_Prompt_: Within the material below, locate the line with "700x507 pixels. How" and the line with "Given: Click the >> button for Zápis změn", then return those two lines and all lines between them, exactly as written.
***
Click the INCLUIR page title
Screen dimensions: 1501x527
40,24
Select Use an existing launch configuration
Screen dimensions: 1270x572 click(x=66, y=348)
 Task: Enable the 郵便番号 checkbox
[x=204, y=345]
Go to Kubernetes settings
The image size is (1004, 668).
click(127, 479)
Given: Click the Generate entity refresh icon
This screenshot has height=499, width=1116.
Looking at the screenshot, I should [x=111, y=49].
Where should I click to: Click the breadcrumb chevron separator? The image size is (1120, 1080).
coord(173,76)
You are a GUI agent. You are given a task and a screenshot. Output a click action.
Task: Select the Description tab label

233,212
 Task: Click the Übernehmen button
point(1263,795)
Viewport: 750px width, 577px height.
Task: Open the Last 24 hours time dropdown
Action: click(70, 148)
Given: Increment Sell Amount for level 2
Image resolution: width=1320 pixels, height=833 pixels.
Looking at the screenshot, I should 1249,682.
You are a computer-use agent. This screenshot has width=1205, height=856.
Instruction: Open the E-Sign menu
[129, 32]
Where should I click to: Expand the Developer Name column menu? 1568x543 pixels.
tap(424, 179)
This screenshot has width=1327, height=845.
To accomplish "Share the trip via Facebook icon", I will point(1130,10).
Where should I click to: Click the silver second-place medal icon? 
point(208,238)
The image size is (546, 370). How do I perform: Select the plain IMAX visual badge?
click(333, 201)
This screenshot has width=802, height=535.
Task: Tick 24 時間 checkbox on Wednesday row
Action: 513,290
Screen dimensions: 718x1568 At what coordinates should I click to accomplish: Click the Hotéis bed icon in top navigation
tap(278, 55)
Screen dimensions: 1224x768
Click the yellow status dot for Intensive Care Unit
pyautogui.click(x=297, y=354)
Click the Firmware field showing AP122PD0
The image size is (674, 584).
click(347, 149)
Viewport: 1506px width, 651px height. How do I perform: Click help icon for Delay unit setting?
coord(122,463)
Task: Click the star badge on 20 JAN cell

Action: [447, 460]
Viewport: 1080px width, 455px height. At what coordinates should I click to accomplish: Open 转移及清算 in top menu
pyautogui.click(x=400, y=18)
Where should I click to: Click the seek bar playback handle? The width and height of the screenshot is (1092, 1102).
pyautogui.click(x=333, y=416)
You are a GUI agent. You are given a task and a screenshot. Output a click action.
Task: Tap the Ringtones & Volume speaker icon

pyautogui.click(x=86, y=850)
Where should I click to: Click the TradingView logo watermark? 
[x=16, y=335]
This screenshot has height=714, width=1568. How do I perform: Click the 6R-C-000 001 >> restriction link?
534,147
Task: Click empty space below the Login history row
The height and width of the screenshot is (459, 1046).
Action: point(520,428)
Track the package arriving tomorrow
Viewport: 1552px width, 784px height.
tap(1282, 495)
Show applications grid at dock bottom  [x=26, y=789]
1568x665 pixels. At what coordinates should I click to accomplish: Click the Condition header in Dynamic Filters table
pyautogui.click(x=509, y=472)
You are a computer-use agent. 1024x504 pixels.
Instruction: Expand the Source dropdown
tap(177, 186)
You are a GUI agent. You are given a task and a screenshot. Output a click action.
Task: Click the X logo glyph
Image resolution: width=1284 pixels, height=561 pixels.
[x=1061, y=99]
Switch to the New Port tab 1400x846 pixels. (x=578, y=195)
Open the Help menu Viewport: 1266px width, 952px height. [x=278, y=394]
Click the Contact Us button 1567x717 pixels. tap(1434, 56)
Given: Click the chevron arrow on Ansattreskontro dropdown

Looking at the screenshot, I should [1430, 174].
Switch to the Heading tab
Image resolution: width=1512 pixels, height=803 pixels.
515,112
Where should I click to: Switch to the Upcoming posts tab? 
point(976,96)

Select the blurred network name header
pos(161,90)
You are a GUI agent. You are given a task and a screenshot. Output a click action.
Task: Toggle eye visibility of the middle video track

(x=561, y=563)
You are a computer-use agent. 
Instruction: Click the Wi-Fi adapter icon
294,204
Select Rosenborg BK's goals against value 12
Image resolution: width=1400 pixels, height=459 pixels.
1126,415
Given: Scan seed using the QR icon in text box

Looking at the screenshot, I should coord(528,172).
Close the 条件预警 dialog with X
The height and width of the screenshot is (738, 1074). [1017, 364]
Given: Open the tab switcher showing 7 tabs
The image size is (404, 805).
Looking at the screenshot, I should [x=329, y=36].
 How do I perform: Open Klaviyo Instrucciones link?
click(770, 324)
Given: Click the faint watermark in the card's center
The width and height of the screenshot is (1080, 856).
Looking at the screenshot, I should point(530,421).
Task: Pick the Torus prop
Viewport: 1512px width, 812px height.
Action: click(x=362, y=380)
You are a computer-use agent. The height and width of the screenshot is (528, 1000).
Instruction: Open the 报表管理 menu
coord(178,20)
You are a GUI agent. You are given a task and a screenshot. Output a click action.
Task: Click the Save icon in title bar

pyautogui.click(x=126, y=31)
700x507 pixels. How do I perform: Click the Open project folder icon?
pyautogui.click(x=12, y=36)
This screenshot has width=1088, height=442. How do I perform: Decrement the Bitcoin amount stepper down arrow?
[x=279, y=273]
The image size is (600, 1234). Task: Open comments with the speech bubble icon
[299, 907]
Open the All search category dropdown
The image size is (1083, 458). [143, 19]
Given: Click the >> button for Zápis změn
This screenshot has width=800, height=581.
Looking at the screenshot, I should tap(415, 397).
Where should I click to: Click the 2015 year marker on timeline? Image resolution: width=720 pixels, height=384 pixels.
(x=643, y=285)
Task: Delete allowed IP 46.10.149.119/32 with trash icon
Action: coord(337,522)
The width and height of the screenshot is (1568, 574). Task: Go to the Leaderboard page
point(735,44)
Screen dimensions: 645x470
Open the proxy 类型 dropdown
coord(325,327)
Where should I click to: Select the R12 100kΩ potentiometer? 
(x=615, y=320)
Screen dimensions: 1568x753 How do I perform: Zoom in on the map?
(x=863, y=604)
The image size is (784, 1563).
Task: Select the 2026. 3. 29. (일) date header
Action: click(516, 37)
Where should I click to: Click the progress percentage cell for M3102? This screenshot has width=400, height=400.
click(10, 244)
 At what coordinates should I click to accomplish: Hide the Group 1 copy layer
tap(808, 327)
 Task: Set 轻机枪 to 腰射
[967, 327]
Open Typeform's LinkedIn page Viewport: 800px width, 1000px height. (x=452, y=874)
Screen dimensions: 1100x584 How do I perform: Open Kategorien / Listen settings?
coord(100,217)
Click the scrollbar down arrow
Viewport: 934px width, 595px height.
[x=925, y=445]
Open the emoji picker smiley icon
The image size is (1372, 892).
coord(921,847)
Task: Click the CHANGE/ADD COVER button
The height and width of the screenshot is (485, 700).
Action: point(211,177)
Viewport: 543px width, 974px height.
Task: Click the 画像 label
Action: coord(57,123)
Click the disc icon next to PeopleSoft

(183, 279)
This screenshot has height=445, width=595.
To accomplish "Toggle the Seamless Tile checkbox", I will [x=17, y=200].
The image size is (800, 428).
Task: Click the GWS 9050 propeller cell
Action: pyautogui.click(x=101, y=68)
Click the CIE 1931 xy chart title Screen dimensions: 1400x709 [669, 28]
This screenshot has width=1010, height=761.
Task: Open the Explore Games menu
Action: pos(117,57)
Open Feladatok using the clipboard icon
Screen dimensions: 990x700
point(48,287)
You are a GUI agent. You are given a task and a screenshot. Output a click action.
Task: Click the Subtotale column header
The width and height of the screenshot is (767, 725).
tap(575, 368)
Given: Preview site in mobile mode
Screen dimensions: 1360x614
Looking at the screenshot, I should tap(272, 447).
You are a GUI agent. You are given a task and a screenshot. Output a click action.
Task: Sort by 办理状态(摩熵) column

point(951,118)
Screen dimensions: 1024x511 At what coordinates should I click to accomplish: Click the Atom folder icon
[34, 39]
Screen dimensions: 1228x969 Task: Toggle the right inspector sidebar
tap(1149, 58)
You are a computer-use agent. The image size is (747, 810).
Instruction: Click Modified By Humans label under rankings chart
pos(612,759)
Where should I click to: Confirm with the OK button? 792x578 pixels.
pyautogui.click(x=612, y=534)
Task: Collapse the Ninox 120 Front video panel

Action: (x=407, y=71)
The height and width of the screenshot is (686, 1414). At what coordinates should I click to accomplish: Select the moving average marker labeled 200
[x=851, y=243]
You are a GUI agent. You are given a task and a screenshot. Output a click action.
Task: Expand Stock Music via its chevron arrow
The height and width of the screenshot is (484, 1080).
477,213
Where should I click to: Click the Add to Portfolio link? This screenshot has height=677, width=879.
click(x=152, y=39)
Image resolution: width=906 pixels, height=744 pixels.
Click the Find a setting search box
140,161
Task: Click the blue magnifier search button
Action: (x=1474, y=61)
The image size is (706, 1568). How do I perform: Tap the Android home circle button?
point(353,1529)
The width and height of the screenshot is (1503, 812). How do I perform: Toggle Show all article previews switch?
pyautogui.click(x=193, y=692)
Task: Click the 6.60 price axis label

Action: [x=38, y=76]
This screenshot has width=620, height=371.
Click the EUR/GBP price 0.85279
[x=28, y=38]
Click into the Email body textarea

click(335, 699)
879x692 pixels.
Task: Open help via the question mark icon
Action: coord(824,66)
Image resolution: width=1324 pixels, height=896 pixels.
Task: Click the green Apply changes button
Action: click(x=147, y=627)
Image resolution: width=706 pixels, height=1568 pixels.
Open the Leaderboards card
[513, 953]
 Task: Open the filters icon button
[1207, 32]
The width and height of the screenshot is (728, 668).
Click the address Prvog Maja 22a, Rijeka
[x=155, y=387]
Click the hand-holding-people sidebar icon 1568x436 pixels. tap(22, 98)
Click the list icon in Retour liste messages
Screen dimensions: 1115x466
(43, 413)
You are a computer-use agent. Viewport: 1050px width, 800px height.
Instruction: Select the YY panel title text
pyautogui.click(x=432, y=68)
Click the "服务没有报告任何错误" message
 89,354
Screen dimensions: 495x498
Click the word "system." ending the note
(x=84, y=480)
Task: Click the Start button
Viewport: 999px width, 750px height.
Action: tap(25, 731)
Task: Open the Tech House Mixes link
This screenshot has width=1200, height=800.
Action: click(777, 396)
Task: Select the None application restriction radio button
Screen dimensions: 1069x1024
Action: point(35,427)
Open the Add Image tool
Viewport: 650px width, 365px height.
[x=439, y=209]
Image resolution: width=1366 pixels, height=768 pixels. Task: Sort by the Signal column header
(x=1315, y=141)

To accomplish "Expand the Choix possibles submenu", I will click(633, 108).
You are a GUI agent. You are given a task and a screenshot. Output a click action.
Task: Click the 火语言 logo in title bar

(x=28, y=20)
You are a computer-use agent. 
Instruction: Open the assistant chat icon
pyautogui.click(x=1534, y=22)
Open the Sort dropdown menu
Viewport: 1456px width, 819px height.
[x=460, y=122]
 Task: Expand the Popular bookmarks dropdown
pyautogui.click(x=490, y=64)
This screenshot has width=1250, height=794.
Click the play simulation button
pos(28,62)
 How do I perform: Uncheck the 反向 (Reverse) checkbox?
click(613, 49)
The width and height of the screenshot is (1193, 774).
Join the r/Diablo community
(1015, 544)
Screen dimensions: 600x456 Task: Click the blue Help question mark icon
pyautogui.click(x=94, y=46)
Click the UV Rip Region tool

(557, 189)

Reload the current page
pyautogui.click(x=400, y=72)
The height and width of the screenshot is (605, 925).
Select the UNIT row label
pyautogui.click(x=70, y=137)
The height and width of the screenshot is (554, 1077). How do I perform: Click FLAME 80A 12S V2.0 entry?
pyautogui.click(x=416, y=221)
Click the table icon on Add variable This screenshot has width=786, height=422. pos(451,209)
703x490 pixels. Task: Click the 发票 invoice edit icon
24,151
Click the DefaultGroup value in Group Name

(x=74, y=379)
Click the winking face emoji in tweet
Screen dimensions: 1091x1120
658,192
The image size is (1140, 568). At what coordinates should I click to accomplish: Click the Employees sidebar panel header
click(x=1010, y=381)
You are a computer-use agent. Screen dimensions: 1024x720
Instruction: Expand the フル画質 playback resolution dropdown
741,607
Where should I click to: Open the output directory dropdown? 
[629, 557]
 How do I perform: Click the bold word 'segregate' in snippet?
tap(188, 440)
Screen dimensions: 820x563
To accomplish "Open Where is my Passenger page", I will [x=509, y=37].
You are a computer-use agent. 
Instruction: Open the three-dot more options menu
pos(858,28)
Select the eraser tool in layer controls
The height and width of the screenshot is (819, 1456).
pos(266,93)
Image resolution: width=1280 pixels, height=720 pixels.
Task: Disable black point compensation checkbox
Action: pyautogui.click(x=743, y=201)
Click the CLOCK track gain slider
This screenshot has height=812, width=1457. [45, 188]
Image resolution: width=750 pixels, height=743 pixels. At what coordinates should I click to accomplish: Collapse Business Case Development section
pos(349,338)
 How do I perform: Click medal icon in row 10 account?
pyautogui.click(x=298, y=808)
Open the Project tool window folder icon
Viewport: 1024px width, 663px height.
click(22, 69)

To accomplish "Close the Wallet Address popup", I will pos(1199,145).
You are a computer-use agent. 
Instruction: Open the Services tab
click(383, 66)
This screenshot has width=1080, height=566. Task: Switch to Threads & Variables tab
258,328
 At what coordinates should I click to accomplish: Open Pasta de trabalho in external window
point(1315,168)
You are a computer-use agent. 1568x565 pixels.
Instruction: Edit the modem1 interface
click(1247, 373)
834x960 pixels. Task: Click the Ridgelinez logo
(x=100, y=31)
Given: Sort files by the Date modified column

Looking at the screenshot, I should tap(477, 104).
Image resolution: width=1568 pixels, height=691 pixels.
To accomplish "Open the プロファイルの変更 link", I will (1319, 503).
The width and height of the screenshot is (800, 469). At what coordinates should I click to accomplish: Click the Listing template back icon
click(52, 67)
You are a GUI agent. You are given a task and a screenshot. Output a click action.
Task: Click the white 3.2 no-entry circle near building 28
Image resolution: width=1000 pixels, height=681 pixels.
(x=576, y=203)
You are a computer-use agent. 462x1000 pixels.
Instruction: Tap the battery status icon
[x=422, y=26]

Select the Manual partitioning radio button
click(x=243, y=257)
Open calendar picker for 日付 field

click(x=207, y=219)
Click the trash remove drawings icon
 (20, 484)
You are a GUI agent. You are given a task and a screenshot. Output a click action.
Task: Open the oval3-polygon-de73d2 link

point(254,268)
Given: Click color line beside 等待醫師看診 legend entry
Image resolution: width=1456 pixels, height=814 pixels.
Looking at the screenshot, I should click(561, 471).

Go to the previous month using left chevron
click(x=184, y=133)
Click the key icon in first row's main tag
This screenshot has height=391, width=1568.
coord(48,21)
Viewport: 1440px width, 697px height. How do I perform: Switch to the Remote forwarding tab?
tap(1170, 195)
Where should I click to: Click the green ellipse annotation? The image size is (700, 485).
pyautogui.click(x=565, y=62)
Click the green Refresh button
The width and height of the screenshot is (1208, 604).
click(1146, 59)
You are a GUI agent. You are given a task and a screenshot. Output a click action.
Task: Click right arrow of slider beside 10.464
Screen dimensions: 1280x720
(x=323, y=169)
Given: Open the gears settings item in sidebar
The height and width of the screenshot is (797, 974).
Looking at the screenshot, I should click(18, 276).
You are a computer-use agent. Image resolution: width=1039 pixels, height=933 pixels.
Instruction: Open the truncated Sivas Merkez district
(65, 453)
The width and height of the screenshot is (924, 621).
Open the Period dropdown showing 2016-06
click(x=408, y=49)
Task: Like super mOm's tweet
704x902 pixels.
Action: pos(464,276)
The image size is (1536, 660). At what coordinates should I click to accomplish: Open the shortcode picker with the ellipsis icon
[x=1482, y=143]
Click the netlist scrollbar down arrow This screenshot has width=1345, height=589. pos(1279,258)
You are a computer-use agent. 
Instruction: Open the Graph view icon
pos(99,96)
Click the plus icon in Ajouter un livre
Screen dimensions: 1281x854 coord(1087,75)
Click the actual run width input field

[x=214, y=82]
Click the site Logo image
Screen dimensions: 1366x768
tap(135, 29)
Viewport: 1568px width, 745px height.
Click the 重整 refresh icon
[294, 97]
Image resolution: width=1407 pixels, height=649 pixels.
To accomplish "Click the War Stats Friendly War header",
***
_Task solution_:
700x507 pixels. How do I perform: Click the Open project folder icon?
pyautogui.click(x=12, y=36)
This screenshot has width=1088, height=442. How do I perform: Decrement the Bitcoin amount stepper down arrow?
[x=279, y=273]
The image size is (600, 1234). Task: Open comments with the speech bubble icon
[299, 907]
Open the All search category dropdown
The image size is (1083, 458). [143, 19]
Given: Click the >> button for Zápis změn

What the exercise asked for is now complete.